++++ READING TEXT ++++

Data Loading — CSV, JSON, SQL, APIs, Web Scraping¶

1. Why this matters¶

Every ML project starts with "how do I get the data." Most beginners can read a CSV but get stuck when the data is a paginated JSON API, a SQL warehouse, or behind a login wall. The five techniques here cover ~95% of practical sources.

2. Mental model¶

Every loader produces (or can produce) a DataFrame — rows × columns with named types:

flowchart LR
    A[CSV file] --> P[pd.read_csv]
    B[JSON file/string] --> Q[pd.read_json / json_normalize]
    C[SQL DB] --> R[pd.read_sql + SQLAlchemy]
    D[REST API] --> S[requests.get → json → DataFrame]
    E[HTML page] --> T[BeautifulSoup or pd.read_html]
    P --> DF[DataFrame]
    Q --> DF
    R --> DF
    S --> DF
    T --> DF

3. Core concepts¶

pd.read_csv — most flexible loader. Knows sep, header, dtype, parse_dates, chunksize (for streaming).
pd.json_normalize — flattens nested JSON into a flat table.
SQLAlchemy engine — connection string + pd.read_sql(query, engine).
requests — HTTP client. r.json() returns a Python dict.
pd.read_html(url) — parses ALL <table> tags on a page, returns a list of DataFrames.
BeautifulSoup — for arbitrary HTML scraping when there's no <table> shortcut.
Pagination — APIs return data in pages. Loop with ?page=N until empty.

4. Code — CSV¶

import pandas as pd

# Standard
df = pd.read_csv("data.csv")

# Big-CSV tricks
df = pd.read_csv(
    "data.csv",
    sep=",",
    header=0,                       # row index of column names
    names=["a", "b", "c"],          # override column names
    usecols=["a", "b"],             # load only some columns
    dtype={"a": "int32", "b": "category"},  # save RAM
    parse_dates=["created_at"],
    na_values=["NA", "?", "-"],
    encoding="utf-8",
    low_memory=False,
    nrows=10_000,                   # load only first N rows for preview
)

# Stream a 10GB file in chunks
total = 0
for chunk in pd.read_csv("huge.csv", chunksize=100_000):
    total += chunk["amount"].sum()
print(total)

# Multiple files → one DataFrame
import glob
df = pd.concat(
    (pd.read_csv(f) for f in glob.glob("logs/*.csv")),
    ignore_index=True,
)

# Write
df.to_csv("clean.csv", index=False)

++++ MATERIAL SHOWN ++++

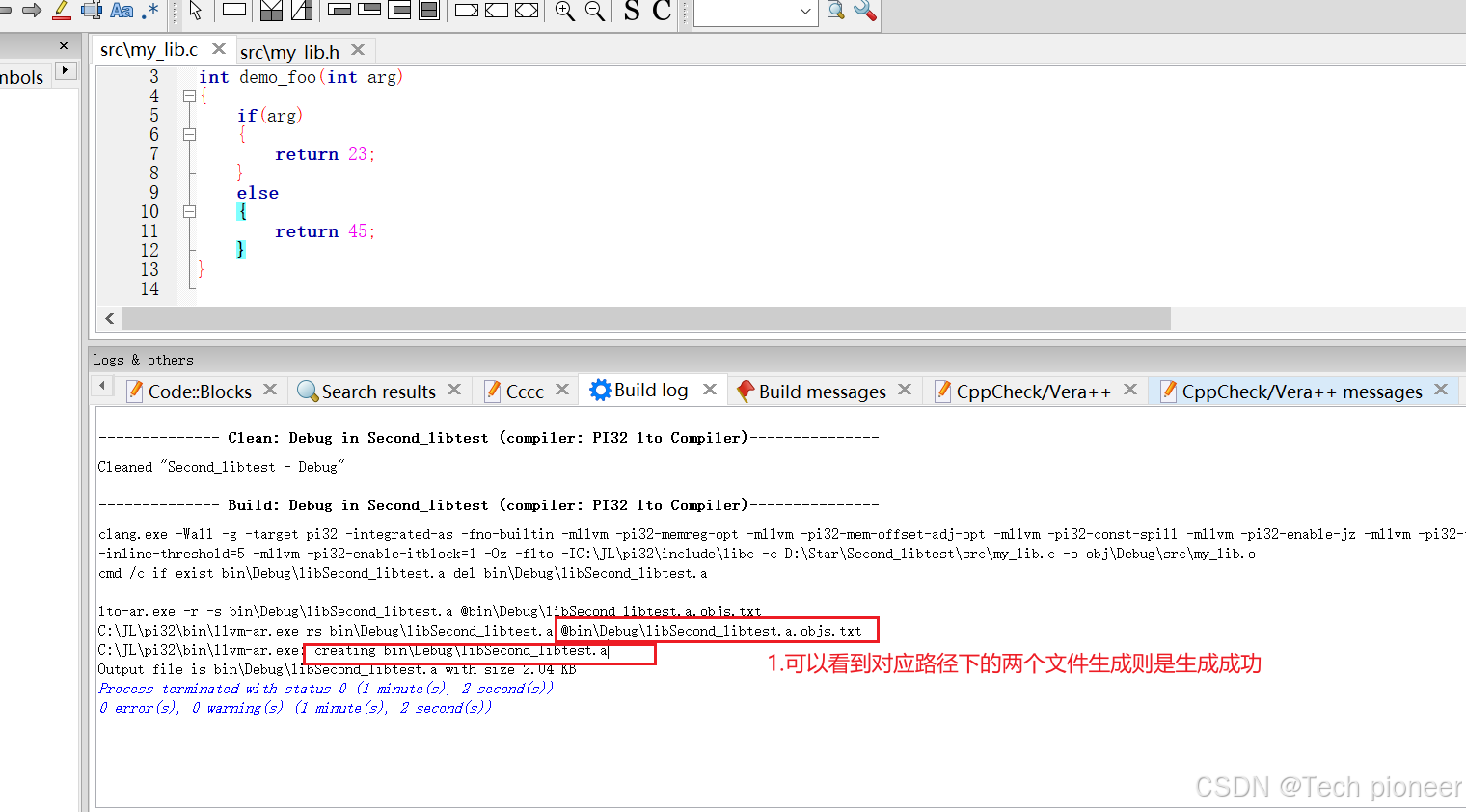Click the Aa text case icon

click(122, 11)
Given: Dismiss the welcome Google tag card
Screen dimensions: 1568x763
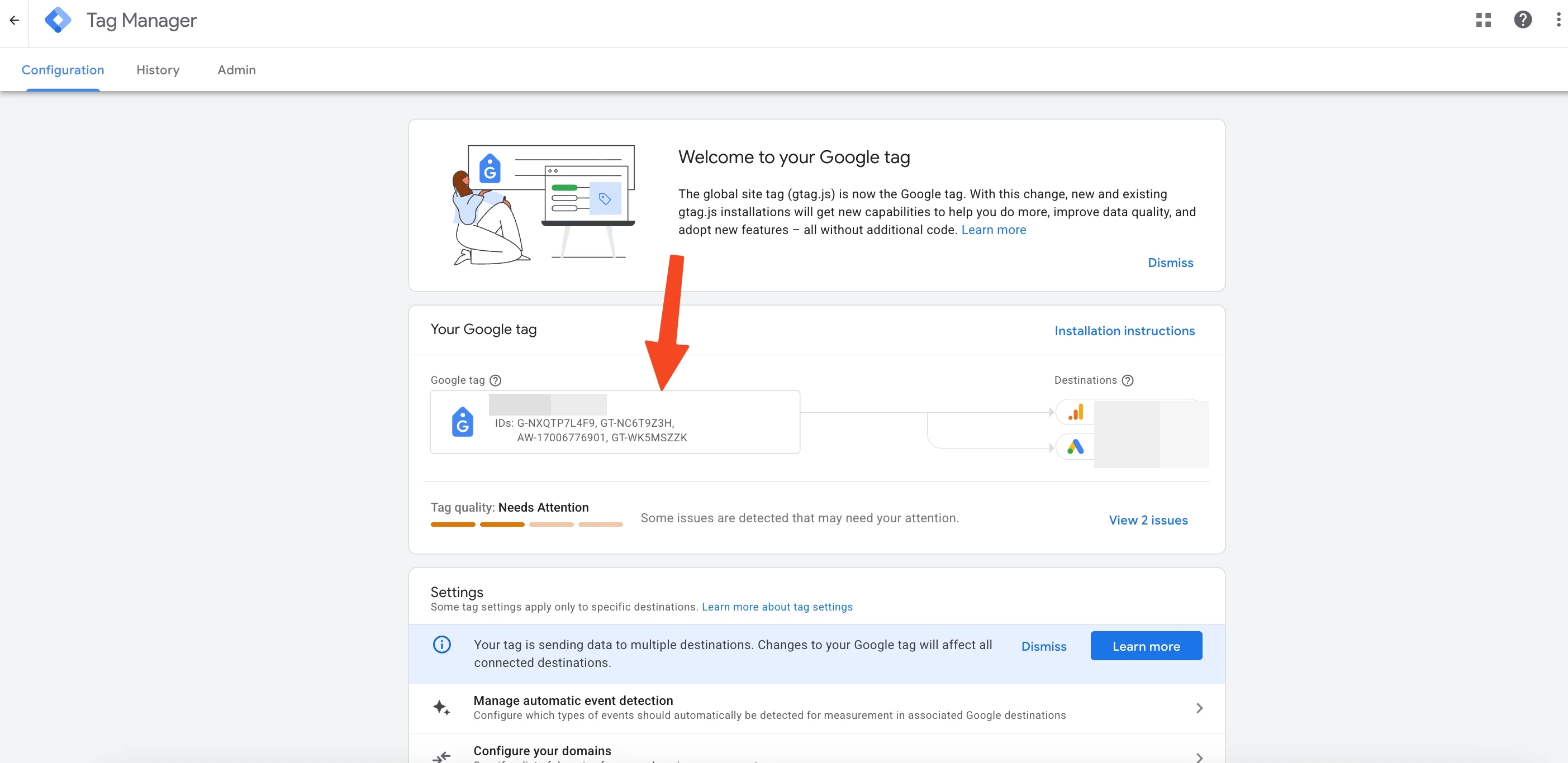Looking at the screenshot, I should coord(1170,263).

++++

| GIVEN TASK |
Continue the data-loading tutorial from where it stops, not the material after it.

| RESULT |
df.to_parquet("clean.parquet")     # ~10x smaller + faster than CSV

5. Code — JSON¶

import json, pandas as pd

# Simple — flat JSON
df = pd.read_json("data.json")
df = pd.read_json("https://api.example.com/data.json")   # also works on URLs

# Nested JSON — flatten with json_normalize
data = json.load(open("nested.json"))
# Example: data = {"users": [{"id":1, "addr":{"city":"NYC"}}, ...]}
df = pd.json_normalize(
    data,
    record_path=["users"],
    meta=["org_name"],
    sep="_",                    # nested keys become "addr_city"
)

# JSON Lines (one JSON object per line — common in logs)
df = pd.read_json("events.jsonl", lines=True)

6. Code — SQL¶

from sqlalchemy import create_engine
import pandas as pd

# 1. Build engine from a connection string
engine = create_engine("postgresql://user:pwd@host:5432/dbname")
# Or:
# engine = create_engine("sqlite:///local.db")
# engine = create_engine("mysql+pymysql://user:pwd@host/db")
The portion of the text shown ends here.